## How to complete this task
Extract all lines from the data beneath that include the word "computer".

[Stored items]
···

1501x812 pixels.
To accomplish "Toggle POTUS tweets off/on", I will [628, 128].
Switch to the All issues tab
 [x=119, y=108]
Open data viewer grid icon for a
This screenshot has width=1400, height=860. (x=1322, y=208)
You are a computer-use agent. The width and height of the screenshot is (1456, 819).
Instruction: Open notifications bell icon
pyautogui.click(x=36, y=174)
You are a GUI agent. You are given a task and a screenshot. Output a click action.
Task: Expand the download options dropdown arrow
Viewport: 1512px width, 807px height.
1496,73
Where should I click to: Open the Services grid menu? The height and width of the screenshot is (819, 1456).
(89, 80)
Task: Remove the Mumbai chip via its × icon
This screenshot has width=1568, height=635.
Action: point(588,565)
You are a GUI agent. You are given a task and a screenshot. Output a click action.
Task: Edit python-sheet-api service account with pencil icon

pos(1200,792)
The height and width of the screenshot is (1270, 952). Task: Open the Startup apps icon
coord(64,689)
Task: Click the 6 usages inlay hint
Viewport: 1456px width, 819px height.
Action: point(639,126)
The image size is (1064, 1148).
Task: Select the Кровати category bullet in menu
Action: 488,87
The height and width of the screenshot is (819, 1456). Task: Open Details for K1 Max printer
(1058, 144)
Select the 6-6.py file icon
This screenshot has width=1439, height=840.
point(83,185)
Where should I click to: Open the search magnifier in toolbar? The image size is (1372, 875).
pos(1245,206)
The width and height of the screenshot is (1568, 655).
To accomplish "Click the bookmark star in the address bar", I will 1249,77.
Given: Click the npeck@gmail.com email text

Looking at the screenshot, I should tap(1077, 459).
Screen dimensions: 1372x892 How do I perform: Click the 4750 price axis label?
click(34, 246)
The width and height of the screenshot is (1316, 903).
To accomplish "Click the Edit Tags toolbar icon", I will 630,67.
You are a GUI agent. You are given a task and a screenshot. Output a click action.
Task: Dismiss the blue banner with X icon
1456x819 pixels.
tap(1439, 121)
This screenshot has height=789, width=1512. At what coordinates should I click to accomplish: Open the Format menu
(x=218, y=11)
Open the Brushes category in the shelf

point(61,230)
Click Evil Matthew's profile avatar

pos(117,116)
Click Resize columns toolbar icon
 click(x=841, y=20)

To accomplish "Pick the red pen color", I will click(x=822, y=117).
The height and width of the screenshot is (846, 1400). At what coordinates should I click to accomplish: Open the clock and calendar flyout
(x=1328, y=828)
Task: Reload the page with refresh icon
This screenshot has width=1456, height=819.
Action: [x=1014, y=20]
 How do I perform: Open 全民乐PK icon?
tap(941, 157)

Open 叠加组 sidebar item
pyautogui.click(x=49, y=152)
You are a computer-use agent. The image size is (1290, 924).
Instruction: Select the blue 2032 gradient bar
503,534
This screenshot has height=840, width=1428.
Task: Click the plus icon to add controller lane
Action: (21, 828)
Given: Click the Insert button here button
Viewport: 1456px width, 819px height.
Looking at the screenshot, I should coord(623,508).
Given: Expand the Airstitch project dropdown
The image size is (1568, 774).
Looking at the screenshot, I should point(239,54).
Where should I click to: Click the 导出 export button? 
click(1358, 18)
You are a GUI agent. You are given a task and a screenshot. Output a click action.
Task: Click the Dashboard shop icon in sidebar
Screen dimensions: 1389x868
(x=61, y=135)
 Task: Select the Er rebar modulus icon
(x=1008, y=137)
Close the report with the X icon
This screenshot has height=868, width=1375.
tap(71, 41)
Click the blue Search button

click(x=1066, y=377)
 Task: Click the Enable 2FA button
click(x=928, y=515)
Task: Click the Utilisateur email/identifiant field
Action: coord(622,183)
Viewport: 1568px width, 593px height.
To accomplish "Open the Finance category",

···

## Answer to the exercise
You are a computer-use agent. The width and height of the screenshot is (1456, 819).
You are a computer-use agent. The image size is (1290, 924).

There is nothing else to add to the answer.